Please identify every line below that contains the word "point", and copy each of those lines. Matches must have the same case.

◇ ◇ ◇ ◇

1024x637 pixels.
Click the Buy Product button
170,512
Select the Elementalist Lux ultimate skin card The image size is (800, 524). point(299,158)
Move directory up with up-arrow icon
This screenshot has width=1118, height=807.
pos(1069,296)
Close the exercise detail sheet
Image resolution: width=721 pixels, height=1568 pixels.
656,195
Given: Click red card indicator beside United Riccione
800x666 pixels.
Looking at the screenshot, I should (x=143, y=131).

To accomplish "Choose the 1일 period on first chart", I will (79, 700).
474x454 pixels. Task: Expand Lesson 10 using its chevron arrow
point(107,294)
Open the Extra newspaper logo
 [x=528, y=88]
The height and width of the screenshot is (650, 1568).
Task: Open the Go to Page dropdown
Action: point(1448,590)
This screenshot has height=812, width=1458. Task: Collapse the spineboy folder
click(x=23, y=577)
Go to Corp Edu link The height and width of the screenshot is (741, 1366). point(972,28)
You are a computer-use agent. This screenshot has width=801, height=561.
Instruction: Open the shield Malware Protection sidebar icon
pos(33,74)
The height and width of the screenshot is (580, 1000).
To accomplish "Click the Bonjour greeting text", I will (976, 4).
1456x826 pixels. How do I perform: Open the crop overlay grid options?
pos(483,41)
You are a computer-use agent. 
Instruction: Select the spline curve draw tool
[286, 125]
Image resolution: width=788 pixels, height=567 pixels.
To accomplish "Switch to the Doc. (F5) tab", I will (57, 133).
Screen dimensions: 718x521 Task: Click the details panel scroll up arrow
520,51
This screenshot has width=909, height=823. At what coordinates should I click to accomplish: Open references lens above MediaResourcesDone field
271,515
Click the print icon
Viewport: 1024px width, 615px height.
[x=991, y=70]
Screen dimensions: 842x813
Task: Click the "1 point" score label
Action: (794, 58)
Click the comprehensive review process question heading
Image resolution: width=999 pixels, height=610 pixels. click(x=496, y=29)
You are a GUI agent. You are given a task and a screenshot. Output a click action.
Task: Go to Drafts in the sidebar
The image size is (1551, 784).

◇ ◇ ◇ ◇

OUTPUT FOR THIS EXERCISE
Select the Elementalist Lux ultimate skin card The image size is (800, 524). point(299,158)
point(107,294)
Action: point(1448,590)
Go to Corp Edu link The height and width of the screenshot is (741, 1366). point(972,28)
Task: Click the "1 point" score label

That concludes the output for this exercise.